Samstag, 1. Juli 2017

Zeitgeist für alle

Walter Roller hat in der Augsburger Allgemeinen vom 1.7. einen Leitartikel veröffentlicht, in dem er die "Ehe für alle" sowie dem Weg dahin kommentiert:


Walter Roller schreibt:
"Es ist ein großer Tag für Schwule und Lesben. Es ist ein historischer Erfolg für die Grünen."
Dem ersten Satz stimme ich zu und ergänze: für alle, die "Leben und leben lassen" verinnerlicht haben, die es für selbstverständlich erachten, dass jeder nach seiner Fasson glücklich werden solle, die es ernst meinen mit der Freiheit, Gleichheit, Brüderlichkeit aller Menschen. Walter Roller beleuchtet hierbei zwei Aspekte, die getrennt betrachtet werden müssen.

Ehe für alle

Der erste Aspekt ist das Rechtsinstitut der Ehe selbst, zu dem Walter Roller weiter schreibt:
"Das Rechtsinstitut der Ehe, seit Jahrhunderten in unserem Kulturraum der Verbindung von Mann und Frau vorbehalten, wird für gleichgeschlechtliche Paare geöffnet. Die mit großer Mehrheit getroffene Entscheidung des Bundestages hebelt das traditionelle, im Einklang mit dem Grundgesetz stehende Verständnis von Ehe aus und vollzieht per einfachem Gesetz, was dem vorherrschenden Zeitgeist entspricht."
Ja, die Ehe wurde "in unserem Kulturraum" lange als "Verbindung von Mann und Frau" verstanden und stand "im Einklang mit dem Grundgesetz". Es ist anzufügen, dass der §175 StGB, der sexuelle Handlungen zwischen Männern unter Strafe stellte, von 1872 bis 1994 mehrere Jahrzehnte ebenfalls im Einklang mit dem Grundgesetz war, weil er nicht durch eine Richterentscheidung, sondern durch eine politische Entscheidung abgeschafft wurde. Dass die "Ehe für alle" nun "per einfachem Gesetz" vollzogen wird, kann deshalb nicht als Argument für eine ablehnende Haltung gegenüber dem Gesetz herangezogen werden. Dennoch unbenommen:
"Man wüsste gern, wie Karlsruhe darüber denkt. [...] Trotzdem ist es sehr fraglich, ob die Verfassungsrichter im Fall einer Klage den Gesetzgeber zurückpfeifen."
Ich denke ebenfalls nicht, dass die Verfassungsrichter "den Gesetzgeber zurückpfeifen" würden. Denn anders als "Ehe für alle" dem Wortlaut nach klingt, ist der Umfang des Gesetzes klar umrissen. Es soll gleichgeschlechtlichen Paaren die gleiche Rechtsstellung gegeben werden wie verschiedengeschlechtlichen. Es ging nie um das, was manche an die Wand malen als Untergang des Abendlandes: Vielehen oder Ehen mit Kindern oder mit Tieren.

************

> **DEINE AUFGABE**: Ändere das Stück aus dem Ausgangstext, das bei den Worten „Zeitgeist für alle“ beginnt und nach „betrachtet werden müssen.“ aufhört, so, dass statt „Leitartikel“ dort „Kommentar“ steht, und schreib es neu auf. Die Zeilen danach stammen aus einer anderen Quelle.

************

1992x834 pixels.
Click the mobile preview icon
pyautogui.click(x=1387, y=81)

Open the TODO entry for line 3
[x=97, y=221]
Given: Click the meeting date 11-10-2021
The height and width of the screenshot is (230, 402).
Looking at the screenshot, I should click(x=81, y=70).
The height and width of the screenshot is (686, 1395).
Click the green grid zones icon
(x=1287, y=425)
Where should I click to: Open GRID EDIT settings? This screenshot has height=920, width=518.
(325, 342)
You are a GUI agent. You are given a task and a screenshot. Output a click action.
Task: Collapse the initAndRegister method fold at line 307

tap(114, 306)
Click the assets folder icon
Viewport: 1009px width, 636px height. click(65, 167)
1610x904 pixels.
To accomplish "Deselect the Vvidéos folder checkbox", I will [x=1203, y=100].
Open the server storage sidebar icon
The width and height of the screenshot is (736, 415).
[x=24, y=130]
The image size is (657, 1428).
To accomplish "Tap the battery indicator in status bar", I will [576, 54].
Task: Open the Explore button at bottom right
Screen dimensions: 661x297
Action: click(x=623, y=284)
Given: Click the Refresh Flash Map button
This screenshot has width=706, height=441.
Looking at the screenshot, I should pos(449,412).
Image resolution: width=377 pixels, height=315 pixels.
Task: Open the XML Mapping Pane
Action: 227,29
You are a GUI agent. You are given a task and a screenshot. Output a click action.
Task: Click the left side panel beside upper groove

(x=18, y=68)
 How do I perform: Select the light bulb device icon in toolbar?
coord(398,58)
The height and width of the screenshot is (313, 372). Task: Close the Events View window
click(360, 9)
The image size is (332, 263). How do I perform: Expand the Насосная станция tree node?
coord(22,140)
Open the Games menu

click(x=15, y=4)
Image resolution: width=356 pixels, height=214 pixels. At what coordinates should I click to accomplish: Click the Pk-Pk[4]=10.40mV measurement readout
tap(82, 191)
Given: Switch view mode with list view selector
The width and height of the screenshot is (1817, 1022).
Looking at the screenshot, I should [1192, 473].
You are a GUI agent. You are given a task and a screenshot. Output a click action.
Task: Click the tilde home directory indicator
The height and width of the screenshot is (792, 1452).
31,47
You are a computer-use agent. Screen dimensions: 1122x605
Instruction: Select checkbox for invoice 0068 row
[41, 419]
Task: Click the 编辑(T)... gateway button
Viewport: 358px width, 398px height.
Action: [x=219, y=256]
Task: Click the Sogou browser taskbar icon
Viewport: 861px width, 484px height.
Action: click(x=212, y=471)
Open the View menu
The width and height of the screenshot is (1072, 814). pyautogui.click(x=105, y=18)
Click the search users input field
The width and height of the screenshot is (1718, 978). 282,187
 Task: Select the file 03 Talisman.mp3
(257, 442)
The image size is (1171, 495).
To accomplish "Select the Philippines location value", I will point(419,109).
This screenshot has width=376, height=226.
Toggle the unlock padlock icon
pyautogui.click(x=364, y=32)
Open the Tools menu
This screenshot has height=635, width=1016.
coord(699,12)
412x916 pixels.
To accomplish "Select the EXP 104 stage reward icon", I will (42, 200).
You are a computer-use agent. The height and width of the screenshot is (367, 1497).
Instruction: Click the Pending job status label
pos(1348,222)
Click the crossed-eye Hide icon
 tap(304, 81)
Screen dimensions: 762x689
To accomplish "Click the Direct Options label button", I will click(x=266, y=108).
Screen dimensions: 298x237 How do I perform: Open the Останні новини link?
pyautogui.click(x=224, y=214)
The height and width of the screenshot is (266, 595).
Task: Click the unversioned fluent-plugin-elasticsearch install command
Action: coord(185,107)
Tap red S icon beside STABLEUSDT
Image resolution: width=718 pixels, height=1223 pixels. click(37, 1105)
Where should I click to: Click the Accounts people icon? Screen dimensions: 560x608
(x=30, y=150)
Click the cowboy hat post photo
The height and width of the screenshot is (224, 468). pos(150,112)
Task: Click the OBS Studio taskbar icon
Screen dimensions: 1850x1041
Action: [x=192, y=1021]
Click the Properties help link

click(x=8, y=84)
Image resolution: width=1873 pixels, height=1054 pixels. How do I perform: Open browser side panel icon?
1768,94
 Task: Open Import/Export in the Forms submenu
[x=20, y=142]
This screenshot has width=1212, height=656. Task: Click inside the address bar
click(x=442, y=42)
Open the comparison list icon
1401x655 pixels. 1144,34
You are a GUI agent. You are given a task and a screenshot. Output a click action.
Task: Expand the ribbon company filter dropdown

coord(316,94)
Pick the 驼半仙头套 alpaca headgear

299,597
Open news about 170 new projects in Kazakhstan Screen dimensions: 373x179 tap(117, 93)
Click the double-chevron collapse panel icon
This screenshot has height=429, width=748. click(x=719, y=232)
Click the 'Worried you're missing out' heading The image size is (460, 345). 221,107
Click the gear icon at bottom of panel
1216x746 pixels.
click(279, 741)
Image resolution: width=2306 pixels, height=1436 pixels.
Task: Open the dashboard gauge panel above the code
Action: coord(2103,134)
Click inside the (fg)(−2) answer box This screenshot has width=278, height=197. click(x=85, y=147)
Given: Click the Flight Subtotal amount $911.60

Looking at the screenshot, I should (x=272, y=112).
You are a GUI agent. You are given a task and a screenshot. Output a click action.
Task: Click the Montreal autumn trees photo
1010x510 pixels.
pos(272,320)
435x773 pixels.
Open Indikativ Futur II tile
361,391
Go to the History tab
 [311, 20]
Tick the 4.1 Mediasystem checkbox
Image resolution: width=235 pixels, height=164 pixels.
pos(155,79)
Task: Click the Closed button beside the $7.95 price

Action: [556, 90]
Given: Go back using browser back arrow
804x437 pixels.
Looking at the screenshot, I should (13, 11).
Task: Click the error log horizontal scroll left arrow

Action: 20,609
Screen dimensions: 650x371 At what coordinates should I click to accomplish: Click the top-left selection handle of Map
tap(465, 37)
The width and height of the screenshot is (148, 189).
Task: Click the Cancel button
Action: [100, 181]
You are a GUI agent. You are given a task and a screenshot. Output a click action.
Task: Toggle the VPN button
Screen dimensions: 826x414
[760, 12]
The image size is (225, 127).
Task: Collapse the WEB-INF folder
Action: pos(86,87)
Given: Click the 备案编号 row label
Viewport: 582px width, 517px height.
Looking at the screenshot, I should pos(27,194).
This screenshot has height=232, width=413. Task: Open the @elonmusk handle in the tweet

************

> **DEINE ANTWORT**:
Zeitgeist für alle

Walter Roller hat in der Augsburger Allgemeinen vom 1.7. einen Kommentar veröffentlicht, in dem er die "Ehe für alle" sowie dem Weg dahin kommentiert:


Walter Roller schreibt:
"Es ist ein großer Tag für Schwule und Lesben. Es ist ein historischer Erfolg für die Grünen."
Dem ersten Satz stimme ich zu und ergänze: für alle, die "Leben und leben lassen" verinnerlicht haben, die es für selbstverständlich erachten, dass jeder nach seiner Fasson glücklich werden solle, die es ernst meinen mit der Freiheit, Gleichheit, Brüderlichkeit aller Menschen. Walter Roller beleuchtet hierbei zwei Aspekte, die getrennt betrachtet werden müssen.